**ABOUT THIS EXERCISE**
I need the lines from the one containing "Image resolution: width=556" through the last line of the entries retyped exactly, with no pictures among them.

[Collected data]
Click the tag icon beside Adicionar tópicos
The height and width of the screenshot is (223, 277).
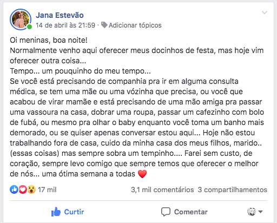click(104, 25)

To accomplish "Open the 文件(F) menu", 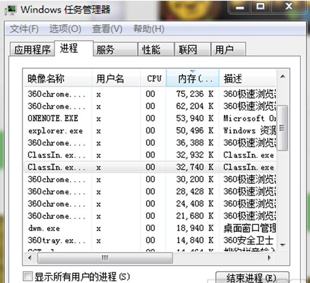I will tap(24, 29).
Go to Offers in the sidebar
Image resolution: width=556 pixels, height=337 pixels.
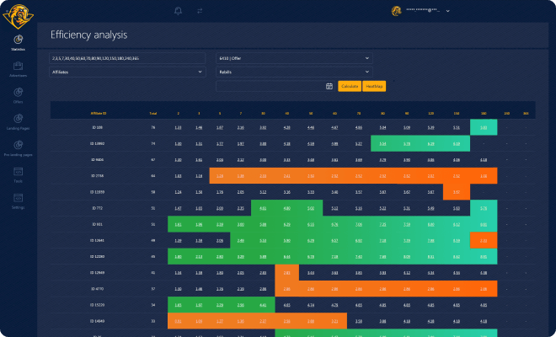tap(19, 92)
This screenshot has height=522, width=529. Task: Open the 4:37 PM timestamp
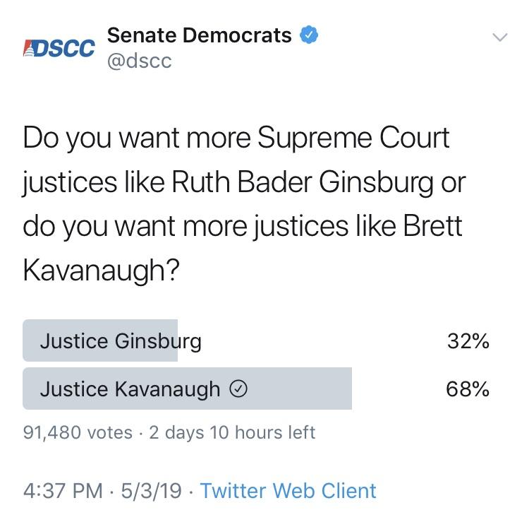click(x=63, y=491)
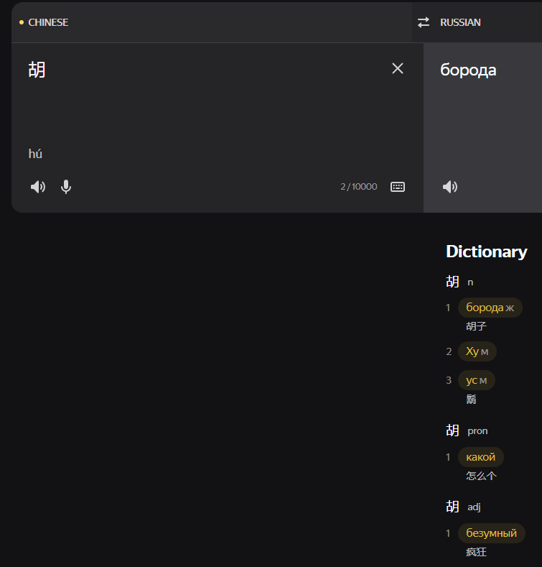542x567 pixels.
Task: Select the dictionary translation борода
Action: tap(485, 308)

**OUTPUT FOR THIS EXERCISE**
Image resolution: width=556 pixels, height=337 pixels.
tap(19, 92)
This screenshot has height=522, width=529. Task: Open the 4:37 PM timestamp
click(x=63, y=491)
542x567 pixels.
Task: Select the dictionary translation борода
Action: tap(485, 308)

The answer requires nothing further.